Aim of the exercise — Only the lines with "item" in them need to be copied from the listing.

Extracted entries —
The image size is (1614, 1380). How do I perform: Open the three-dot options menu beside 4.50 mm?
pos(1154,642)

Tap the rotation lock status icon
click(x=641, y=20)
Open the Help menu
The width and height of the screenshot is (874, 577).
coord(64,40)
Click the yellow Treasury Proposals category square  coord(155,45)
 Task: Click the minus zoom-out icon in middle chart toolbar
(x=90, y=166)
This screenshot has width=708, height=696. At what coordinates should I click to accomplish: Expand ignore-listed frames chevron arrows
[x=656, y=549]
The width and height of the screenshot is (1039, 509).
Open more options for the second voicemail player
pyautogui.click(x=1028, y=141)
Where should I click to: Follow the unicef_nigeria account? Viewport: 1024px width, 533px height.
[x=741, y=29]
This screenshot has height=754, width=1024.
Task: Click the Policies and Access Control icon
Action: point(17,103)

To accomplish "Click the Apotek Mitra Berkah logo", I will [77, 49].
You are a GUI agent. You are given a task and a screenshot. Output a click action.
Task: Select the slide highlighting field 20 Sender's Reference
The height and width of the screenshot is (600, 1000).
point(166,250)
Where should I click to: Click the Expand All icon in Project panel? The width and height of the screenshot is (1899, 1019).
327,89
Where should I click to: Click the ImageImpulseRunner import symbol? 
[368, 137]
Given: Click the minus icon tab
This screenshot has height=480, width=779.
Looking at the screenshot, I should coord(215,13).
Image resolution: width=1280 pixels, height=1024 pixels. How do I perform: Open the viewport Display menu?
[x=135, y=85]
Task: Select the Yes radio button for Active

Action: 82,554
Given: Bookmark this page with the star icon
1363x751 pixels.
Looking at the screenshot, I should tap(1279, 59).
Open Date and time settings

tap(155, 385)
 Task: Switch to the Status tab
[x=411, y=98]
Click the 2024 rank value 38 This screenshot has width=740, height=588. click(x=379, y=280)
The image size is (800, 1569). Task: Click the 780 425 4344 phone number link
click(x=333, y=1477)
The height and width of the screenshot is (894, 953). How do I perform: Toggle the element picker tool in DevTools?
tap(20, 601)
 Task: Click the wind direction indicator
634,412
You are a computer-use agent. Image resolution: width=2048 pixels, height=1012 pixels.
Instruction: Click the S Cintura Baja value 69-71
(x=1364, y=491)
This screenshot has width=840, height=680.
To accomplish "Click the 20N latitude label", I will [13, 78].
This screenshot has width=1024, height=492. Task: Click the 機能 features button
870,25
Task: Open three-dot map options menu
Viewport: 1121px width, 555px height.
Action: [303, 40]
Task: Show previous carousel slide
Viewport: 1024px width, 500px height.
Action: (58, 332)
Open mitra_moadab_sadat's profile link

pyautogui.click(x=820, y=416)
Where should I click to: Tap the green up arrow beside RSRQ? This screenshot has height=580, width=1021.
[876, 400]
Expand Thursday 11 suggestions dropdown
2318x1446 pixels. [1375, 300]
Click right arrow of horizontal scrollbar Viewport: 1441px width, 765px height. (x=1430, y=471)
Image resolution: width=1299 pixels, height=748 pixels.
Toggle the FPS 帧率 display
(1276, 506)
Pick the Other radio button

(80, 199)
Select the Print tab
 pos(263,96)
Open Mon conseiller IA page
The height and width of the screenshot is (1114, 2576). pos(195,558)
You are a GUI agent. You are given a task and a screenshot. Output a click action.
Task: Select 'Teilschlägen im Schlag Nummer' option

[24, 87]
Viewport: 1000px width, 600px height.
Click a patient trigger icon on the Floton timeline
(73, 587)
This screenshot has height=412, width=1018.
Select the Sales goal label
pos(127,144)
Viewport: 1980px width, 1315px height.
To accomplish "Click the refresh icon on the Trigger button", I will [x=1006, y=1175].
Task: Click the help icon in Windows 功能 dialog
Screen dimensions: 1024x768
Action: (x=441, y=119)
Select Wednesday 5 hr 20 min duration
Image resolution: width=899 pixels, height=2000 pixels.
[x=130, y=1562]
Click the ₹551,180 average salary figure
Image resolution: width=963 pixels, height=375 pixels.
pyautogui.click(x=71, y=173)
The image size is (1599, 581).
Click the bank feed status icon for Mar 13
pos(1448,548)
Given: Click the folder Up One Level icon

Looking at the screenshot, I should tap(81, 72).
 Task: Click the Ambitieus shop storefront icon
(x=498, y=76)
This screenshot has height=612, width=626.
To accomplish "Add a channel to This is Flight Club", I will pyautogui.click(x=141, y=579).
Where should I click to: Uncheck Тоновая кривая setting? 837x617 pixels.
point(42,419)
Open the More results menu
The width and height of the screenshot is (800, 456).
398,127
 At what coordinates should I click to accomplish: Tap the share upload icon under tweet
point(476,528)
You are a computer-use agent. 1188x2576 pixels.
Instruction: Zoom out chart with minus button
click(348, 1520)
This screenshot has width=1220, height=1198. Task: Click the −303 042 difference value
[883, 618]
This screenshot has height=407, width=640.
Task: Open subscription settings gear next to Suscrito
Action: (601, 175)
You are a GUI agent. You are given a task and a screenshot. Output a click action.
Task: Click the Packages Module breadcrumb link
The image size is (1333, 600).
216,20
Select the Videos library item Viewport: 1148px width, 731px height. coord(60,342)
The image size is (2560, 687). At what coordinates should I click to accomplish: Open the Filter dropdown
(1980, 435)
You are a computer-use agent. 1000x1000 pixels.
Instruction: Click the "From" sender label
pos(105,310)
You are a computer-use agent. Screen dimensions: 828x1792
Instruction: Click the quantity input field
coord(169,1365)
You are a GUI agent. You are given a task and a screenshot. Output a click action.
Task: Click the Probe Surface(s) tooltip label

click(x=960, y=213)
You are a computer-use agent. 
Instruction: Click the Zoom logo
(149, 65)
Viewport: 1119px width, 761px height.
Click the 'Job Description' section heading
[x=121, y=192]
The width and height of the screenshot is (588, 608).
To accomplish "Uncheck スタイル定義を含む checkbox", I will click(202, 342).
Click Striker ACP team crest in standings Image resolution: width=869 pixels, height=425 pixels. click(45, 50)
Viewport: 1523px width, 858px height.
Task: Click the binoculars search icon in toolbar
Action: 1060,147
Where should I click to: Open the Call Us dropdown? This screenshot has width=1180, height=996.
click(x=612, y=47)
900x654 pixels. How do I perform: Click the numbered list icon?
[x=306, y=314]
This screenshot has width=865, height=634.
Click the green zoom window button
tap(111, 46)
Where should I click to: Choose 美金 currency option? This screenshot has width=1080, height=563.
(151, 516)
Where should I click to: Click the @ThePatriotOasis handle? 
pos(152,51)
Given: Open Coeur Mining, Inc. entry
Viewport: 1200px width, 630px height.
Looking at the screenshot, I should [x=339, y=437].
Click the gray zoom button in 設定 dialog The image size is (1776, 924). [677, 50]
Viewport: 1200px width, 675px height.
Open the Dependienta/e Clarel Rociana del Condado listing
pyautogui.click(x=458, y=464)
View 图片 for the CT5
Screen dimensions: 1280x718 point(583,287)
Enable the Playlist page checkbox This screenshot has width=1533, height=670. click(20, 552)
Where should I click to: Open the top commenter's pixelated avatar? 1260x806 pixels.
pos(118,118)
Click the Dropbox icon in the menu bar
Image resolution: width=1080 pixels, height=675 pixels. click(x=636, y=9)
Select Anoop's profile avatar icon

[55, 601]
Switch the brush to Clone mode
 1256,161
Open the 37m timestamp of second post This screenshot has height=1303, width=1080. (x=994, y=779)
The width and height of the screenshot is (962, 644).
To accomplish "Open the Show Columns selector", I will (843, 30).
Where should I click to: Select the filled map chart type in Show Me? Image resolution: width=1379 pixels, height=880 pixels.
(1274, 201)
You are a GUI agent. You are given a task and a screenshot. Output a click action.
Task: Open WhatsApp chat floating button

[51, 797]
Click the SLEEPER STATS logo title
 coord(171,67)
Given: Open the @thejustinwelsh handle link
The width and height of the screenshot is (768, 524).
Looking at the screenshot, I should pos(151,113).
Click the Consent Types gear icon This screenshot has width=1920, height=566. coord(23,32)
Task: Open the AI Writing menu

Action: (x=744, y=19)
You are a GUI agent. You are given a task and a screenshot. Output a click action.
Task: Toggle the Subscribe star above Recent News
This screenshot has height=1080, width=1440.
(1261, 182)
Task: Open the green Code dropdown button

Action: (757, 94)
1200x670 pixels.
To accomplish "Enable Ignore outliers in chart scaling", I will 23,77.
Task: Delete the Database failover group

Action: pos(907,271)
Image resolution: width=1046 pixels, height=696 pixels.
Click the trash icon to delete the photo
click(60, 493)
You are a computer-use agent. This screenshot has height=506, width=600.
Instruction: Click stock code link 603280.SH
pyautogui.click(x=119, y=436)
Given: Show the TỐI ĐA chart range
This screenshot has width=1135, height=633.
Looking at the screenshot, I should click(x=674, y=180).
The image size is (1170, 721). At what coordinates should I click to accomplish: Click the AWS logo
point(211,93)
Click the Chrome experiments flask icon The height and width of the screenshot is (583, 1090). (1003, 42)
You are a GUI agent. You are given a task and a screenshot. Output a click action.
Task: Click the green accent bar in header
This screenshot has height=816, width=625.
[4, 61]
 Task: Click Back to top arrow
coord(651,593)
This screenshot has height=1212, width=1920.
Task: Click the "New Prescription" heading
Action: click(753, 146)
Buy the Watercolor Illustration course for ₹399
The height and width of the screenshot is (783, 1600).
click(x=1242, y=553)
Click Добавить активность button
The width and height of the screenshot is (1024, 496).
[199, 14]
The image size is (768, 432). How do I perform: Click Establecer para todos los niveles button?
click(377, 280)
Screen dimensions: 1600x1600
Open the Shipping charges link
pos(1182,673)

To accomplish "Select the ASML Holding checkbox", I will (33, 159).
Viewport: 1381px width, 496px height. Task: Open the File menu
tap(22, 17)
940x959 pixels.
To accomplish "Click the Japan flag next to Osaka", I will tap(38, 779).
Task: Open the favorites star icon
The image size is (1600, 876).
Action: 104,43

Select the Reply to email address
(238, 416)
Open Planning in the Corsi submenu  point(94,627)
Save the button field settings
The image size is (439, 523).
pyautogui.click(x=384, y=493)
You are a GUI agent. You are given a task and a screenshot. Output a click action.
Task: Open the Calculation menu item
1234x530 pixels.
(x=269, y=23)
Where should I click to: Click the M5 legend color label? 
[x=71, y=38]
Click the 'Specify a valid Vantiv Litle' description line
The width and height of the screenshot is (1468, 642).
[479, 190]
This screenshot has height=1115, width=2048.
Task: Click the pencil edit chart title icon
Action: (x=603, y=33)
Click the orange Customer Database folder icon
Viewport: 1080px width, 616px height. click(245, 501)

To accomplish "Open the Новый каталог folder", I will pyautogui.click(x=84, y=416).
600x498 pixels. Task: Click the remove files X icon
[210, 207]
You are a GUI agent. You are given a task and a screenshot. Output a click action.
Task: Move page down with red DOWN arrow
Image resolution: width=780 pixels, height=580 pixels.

Your solution —
Select the Videos library item Viewport: 1148px width, 731px height. coord(60,342)
Task: Open the Calculation menu item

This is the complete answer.